◆ PROBLEM:
Return, exactly and in full, the lines of the records below starting at the one with "Open Android recent apps square button" and ending at the one with "Click the square icon beside row 2A1", and no other lines.

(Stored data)
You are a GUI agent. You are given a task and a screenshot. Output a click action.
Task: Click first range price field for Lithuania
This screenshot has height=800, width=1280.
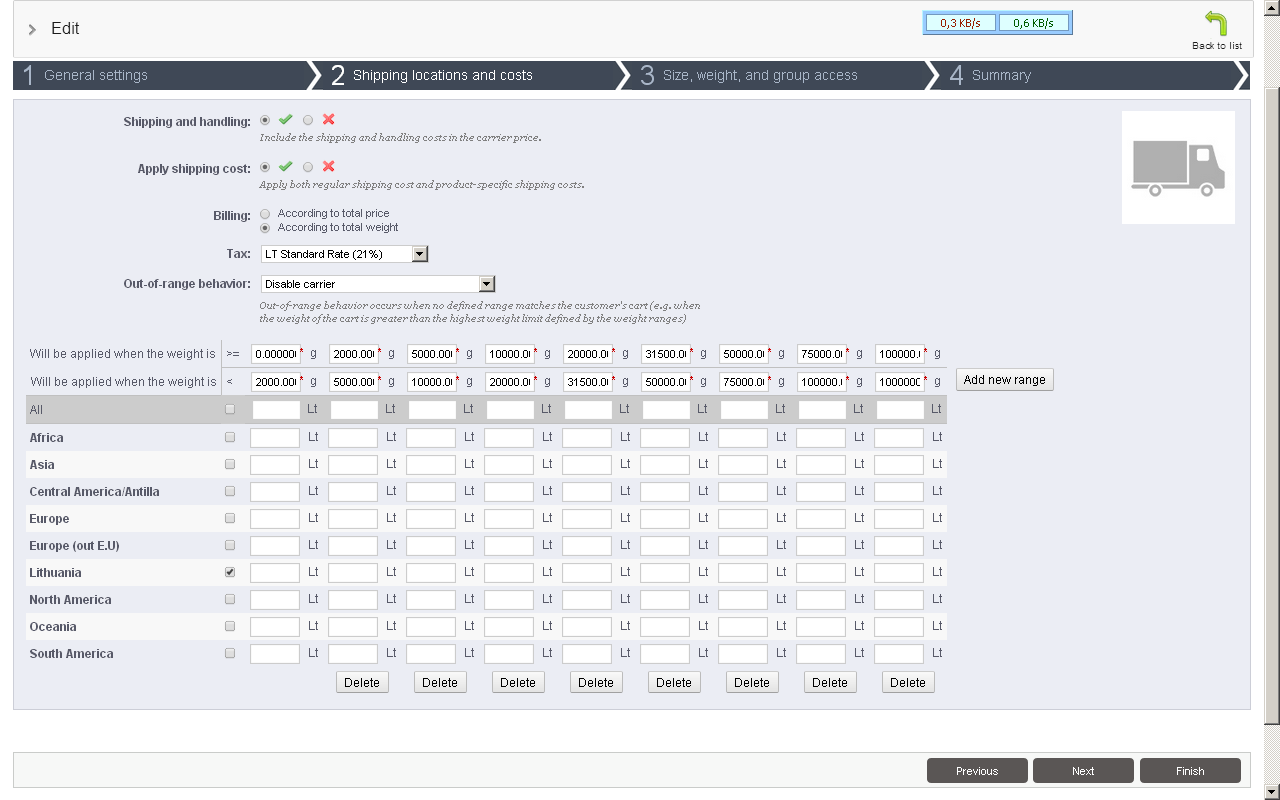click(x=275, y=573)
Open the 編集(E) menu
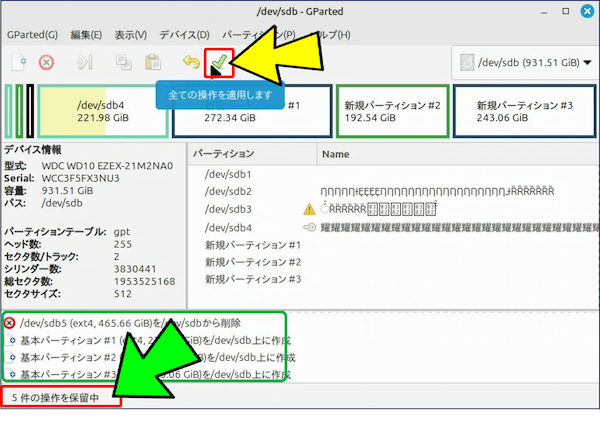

--

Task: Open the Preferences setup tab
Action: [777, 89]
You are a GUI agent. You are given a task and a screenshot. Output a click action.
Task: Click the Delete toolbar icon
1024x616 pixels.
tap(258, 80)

==

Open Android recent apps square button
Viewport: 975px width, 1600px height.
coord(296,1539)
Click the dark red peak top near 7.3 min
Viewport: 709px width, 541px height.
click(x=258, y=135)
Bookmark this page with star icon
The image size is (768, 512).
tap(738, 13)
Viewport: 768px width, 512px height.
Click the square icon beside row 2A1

◆ WRITTEN SOLUTION:
Open Android recent apps square button
Viewport: 975px width, 1600px height.
coord(296,1539)
Click the dark red peak top near 7.3 min
Viewport: 709px width, 541px height.
click(x=258, y=135)
Bookmark this page with star icon
The image size is (768, 512).
tap(738, 13)
Viewport: 768px width, 512px height.
Click the square icon beside row 2A1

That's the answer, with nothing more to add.